La nena asintió. Cuando la madre se fue, volvió a apoyar el auricular en la oreja y escuchó el rumor de la calle, cercano y distante, como el oleaje en la concha de un caracol. De un golpe colgó el tubo y subió corriendo a la terraza, era una escalera larguísima y cada escalón la enojaba un poco más. Una vez arriba desenrolló la manguera, abrió la canilla y tomó agua del pico como hacía en los bebederos de las plazas y heladerías, después echó la cabeza abajo y se tiró el chorro encima. Le gustaba pisar la baldosa caliente que cuando se mojaba se volvía tibia y resbaladiza. La sintió acercarse y quedarse a un costado observando sus movimientos, siempre tenía que fijarse en lo que ella hacía, era una sombra que la seguía a todas partes. Cuando finalmente le preguntó en qué estaba, alzó la cabellera pesada de agua, la sacudió hacia atrás y apuntó contra su hermana.

La madre tuvo que salir al patiecito y subir algunos escalones para que la escucharan. Las llamó varias veces pero las hermanas estaban en plena guerra de agua y tardaron en reconocer la voz imperativa entre sus propios gritos.

-¿Qué les pasa, están sordas? Vengan para acá.

La madre las estaba esperando en la cocina, sentada en la mesa redonda donde comían todos los días. La más grande calculó que aún no se había bañado porque podía oler la mezcla dulce de bronceador y transpiración, solo se había puesto la bata de toalla. Un par de veranos atrás la madre había comprado tres batas blancas con rayas de colores para llevar a la playa. “Iguales para que no nos perdamos”, dijo con una sonrisa de no estar hablando en serio.

Las hermanas también se habían puesto las batas pero se sentían incómodas, estaban empapadas y chorreaban sin parar, como cubitos fuera del congelador.

-Bueno, al final la abuela estaba viva –dijo la madre sin preámbulo, como si estuviera aclarando un pequeño malentendido.

-¿La abuela Delia? –preguntó la más chica, aturdida y desconfiada.

-Sí.

-¿No se murió?

-Por ahora, no.

La más grande bajó la mirada y se mordió el labio inferior, mientras daba patadas al aire por debajo de la mesa.
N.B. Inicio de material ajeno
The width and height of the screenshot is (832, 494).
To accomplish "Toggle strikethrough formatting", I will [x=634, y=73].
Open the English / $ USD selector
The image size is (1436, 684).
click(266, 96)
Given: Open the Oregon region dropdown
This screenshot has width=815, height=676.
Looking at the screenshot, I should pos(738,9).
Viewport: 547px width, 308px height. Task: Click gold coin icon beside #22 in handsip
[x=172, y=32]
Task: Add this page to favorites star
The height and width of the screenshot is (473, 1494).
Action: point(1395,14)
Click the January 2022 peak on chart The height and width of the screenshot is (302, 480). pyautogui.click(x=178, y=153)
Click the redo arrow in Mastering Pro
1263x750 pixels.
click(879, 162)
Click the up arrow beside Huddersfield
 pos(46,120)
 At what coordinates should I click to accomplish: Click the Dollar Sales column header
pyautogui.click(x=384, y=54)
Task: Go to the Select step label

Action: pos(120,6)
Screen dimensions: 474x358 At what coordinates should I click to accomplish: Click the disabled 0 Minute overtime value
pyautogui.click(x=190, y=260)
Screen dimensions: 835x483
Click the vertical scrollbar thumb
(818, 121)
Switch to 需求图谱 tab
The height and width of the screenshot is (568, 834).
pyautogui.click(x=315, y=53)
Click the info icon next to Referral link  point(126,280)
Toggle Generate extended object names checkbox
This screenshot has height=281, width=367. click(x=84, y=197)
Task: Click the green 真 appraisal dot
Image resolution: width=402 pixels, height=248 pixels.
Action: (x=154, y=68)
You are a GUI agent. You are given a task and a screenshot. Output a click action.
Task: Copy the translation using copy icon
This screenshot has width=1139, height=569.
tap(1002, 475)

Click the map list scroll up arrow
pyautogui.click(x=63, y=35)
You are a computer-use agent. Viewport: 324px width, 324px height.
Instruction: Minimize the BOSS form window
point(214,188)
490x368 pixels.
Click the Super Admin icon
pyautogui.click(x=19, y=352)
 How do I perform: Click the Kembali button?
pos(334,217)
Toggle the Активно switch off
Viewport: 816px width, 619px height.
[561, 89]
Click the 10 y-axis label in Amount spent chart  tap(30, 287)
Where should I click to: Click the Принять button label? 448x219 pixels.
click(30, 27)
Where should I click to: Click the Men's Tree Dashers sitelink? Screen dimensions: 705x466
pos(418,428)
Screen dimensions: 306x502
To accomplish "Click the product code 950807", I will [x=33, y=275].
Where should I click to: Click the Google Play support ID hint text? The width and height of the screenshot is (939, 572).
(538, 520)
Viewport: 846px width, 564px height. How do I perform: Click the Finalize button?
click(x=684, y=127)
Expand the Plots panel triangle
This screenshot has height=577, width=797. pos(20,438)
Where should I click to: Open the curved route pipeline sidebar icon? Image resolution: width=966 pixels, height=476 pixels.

-Es más, pasó y les dejó saludos.

-¡¿Ahora?!

-Hace un rato, pero las señoritas estaban tirándose agua en la terraza.

-¿Por qué no se quedó a saludarnos?

-Estaba apurada.

-¿Está enferma?

-No parecía. Bah, como siempre.

La más chica hizo un gruñido de impotencia, empujó la silla hacia atrás y se fue corriendo para arriba, después se oyó el portazo. La madre suspiró fuerte y se levantó de la silla tapándose con un giro sensual, pero igual pudo verle la redondez blanca de la teta.

-Es muy exigente –dijo mientras cargaba agua en la cafetera eléctrica.

La más grande no se animaba a moverse del lugar, cualquier palabra de más, cualquier paso en falso, podía descubrir su secreto. Así que no se movió; se quedó sentada, sin abrir la boca, enrollando y desenrollando el dedo en el cinturón de la bata. Esperando que cuando pase todo (porque alguna vez iba a pasar), su mamá le hiciera un café con leche.